This appeal arises pursuant to the Texas Workers' Compensation Act, TEX. LAB. CODE ANN. § 401.001 et seq. (1989 Act). A contested case hearing (CCH) was held on October 23, 1996, in (city), Texas, with (hearing officer) presiding as hearing officer. The disputed issues at the CCH were whether the claimant sustained a compensable heart attack on (date of injury), and whether he had disability. The hearing officer found that the heart attack was not compensable and that the claimant did not have disability. Appellant, (subclaimant), appeals the decision with regard to the compensability issue and the respondent (carrier) responds. The claimant did not file an appeal or a response to the subclaimant's appeal. The decision as to the claimant's disability became final by operation of law. Section 410.169.
First, we address the carrier's contention that the subclaimant lacks standing to appeal. We note that the subclaimant, a hospital, files its request for appeal "both as subclaimant and on behalf of . . . claimant." Its appeal states that the claimant has assigned his benefits to the subclaimant and "[a]dditionally, [the claimant] has stated to [the subclaimant] his desire to appeal the ruling." The claimant was assisted by an ombudsman at the CCH and the subclaimant's attorney did not represent the claimant at the CCH. The subclaimant did not present any evidence of the claimant's assignment of benefits and its attorney does not argue that he represents the claimant on appeal. Therefore, we reject the appeal as being "on behalf of" the claimant.
The subclaimant is not specifically named as a "party" in the style of the CCH decision. However, the subclaimant's attorney did sign in at the CCH as "attorney for subclaimant," and was referred to by the hearing officer on the record as "attorney for subclaimant" and the appellant is referred to as "subclaimant" in the decision. The carrier did not challenge the subclaimant's status at the CCH. The record does not indicate that the subclaimant is anything less than a subclaimant per Section 409.009. We have allowed appeals from subclaimant health care providers when there is no challenge to their status at the hearing. Texas Workers' Compensation Commission Appeal No. 951659, decided November 17, 1995, see also Texas Workers' Compensation Commission Appeal No. 94404, decided May 20, 1994. We accept subclaimant's appeal on the issue which has not become final by operation of law.
Second, we analyze whether the decision is against the great weight and preponderance of the evidence. It is undisputed that the claimant sustained a heart attack on (date of injury), when he was trying to start a lawn mower while working for (employer). A heart attack is compensable if the attack occurred at a definite time and place, was caused by a specific event in the course of employment and the preponderance of medical evidence indicates that the claimant's work, rather than the natural progression of a preexisting heart condition, was a substantial contributing factor. Section 408.008. The hearing officer found that, while the attack occurred in the course of employment, the medical evidence did not establish that the work, rather than a natural progression of a preexisting heart condition, was a substantial contributing factor. The claimant has the burden of proof to show his heart attack is compensable. We reject the claimant's argument that carrier must first raise an issue of a preexisting heart condition.

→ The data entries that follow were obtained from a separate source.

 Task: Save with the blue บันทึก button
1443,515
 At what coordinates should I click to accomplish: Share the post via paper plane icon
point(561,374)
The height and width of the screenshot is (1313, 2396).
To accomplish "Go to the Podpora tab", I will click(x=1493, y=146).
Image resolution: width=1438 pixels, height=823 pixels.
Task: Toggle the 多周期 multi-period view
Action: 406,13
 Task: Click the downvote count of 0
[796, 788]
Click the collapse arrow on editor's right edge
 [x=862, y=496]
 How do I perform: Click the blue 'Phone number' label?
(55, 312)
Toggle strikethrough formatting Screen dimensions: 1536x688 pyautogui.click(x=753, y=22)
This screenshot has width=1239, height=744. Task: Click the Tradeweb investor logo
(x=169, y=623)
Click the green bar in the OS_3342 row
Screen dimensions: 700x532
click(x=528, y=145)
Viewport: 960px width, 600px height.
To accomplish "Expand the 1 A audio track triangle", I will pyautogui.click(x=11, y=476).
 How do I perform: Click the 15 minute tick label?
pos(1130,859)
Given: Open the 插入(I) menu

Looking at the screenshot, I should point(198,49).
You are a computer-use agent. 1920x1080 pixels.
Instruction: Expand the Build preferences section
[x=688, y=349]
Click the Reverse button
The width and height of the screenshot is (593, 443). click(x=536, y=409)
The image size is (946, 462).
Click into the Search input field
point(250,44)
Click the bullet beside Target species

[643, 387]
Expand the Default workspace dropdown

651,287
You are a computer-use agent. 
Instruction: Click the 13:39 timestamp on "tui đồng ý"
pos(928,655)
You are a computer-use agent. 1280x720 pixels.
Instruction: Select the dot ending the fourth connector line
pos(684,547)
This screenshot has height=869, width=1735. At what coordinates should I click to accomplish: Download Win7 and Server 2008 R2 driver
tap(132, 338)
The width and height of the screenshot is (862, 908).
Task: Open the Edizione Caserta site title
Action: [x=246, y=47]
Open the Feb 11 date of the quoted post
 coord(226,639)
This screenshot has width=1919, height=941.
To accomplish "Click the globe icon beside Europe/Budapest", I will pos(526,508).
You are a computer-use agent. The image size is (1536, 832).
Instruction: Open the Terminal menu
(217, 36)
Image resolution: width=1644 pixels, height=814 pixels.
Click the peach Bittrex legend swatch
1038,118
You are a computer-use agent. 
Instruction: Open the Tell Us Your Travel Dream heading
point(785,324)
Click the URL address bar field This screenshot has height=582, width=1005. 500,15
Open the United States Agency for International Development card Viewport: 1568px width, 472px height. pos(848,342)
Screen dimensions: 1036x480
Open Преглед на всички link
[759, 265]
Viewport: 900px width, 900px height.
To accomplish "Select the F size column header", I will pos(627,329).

The subclaimant argues that there is "not one word of evidence from any source to support the carrier's claim that a preexisting heart condition caused, or even contributed to, the heart attack in question." The claimant sought treatment with Dr. D for chest pains he felt after "cranking" the lawn mower. Dr. D referred him to Dr. B, who admitted him into the subclaimant's hospital. (A date of injury), admission report from (hospital) reveals that the claimant smoked two packs of cigarettes per day for 40 years. Dr. B's report indicates that, while the lawn mower incident "played a major role" in the heart attack, he "cannot say absolutely for certain one way or the other that this event was caused or was not caused with [sic] his activity." Dr. B's report does mention "progressive narrowing of the coronary arteries over time." Dr. A reviewed the claimant's medical records on the carrier's behalf. He opined that the claimant had coronary artery disease and that the natural progression of the disease caused the heart attack. We find that there was evidence to support the decision and that it is not so against the great weight and preponderance of the evidence so as to demand reversal. Cain v. Bain, 709 S.W.2d 175, 176 (Tex. 1986).
Since the decision and order are not against the great weight and preponderance of the evidence, we affirm.